Se ci dovessero (o volessero) partecipare personalmente si aprirebbe un problema di non poco conto: Salva Kiir non può accettare di meno di un ruolo di presidente, essenzialmente perché lo è già e se dovesse accettare una posizione minore significherebbe ammettere di avere perso. E non lo farà mai. Analogo ragionamente per Riek Machar: era vice presidente e non può accettare meno di ciò che aveva. Se entrambi venissero accontentati saremmo ai blocchi di partenza, cioè nella stessa situazione che ha generato la guerra.
Ovviamente la strategia dei mediatori è quella di fare entrare nel gioco altri personaggi significativi, che rappresentano popolazioni, minoranze, etnie e sotto etnie. Giusto. Ma in questa situazione di guerra ci sono già capi militari, inquadrati nell’esercito e anche no, leader locali, signori della guerra di piccolo calibro che di fatto controllano pezzi di territorio o che sono i signori di città o insieme di villaggi che giocano in proprio, cioè che sono abbastanza indipendenti dai loro superiori. Se la guerra continuerà ancora questa dinamica si accentuerà. La prassi nelle mediazioni di questo tipo è che a chi controlla anche una porzione di territorio si offre un posto al tavolo delle trattative e magari una posizione di rilievo in un eventuale governo.
Questo tipo di prassi è una modalità consolidata che in Somalia (per esempio) ha portato a fare governi e parlamenti, totalmente inutili, di centinaia di persone. Si tratta di una dinamica che se da una parte è logica, dall’altra esprime una debolezza totale perché occulta i problemi che poi, più avanti, torneranno fuori aggravati. Che fare, allora? La mia opinione è che va bene l’ipotesi di un governo di unità nazionale ma coinvolgendo non signori della guerra o capi e leader militari locali. Si tratta di disinnescare la dinamica Dinka/Nuer innanozi tutto e dunque cercare leader riconosciuto che appartengano anche ad altre etnie.
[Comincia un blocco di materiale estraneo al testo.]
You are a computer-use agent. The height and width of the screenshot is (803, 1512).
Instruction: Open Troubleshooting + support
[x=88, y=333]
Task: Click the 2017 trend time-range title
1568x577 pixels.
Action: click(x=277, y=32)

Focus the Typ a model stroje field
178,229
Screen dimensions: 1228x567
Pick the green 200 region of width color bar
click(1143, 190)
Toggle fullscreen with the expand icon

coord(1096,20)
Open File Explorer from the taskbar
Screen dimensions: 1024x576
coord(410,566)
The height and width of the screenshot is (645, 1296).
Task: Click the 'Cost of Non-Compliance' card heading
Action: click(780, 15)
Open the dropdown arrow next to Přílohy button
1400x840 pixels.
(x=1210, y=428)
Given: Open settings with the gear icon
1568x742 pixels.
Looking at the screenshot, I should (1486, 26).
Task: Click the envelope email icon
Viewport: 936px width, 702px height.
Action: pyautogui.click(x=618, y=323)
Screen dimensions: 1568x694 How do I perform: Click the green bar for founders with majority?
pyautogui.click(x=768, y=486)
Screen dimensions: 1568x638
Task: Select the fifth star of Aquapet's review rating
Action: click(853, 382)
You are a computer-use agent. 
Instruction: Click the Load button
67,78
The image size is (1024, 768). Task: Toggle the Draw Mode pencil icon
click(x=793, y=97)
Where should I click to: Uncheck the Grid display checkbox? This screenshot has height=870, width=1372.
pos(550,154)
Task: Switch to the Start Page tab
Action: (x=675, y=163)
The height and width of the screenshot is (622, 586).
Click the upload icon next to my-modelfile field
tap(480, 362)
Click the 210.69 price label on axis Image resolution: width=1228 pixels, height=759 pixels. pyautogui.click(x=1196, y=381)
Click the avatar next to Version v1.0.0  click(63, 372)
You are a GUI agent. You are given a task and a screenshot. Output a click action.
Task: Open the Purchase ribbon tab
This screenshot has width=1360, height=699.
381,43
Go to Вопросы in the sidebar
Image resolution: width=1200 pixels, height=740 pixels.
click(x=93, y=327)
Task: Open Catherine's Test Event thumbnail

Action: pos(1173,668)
In secondo luogo si deve anche disinnescare la dinamica Kiir/Machar. Questi due personaggi sono squalificati e andrebbero messi fuori gioco o, almeno, in posizione di non nuocere. Come? Per esempio con la minaccia di una indagine per crimini di guerra. Lo so, i mediatori africani non accetteranno mai di far pesare questa minaccia perché loro stessi non riconoscono la CPI, anzi l’accusano ridicolmente di razzismo perché persegue solo africani (Omar Al Bachir, Uhru Kenyatta). In terzo luogo credo che i mediatori internazionali e le Grandi Potenze dovrebbero proporre al Sud Sudan un accordo per lo sfruttamento del suo petrolio perché la guerra si gioca soprattutto intorno a questo problema.
Capisco bene che in questo modo il conflitto potrebbe trasferirsi fuori dal Sud Sudan e coinvolgere antagonisti che, di fatto, non sono totalmente estranei a ciò che accade nel più giovane stato africano. Almeno però questo modo di fare prenderebbe atto di come stanno le cose.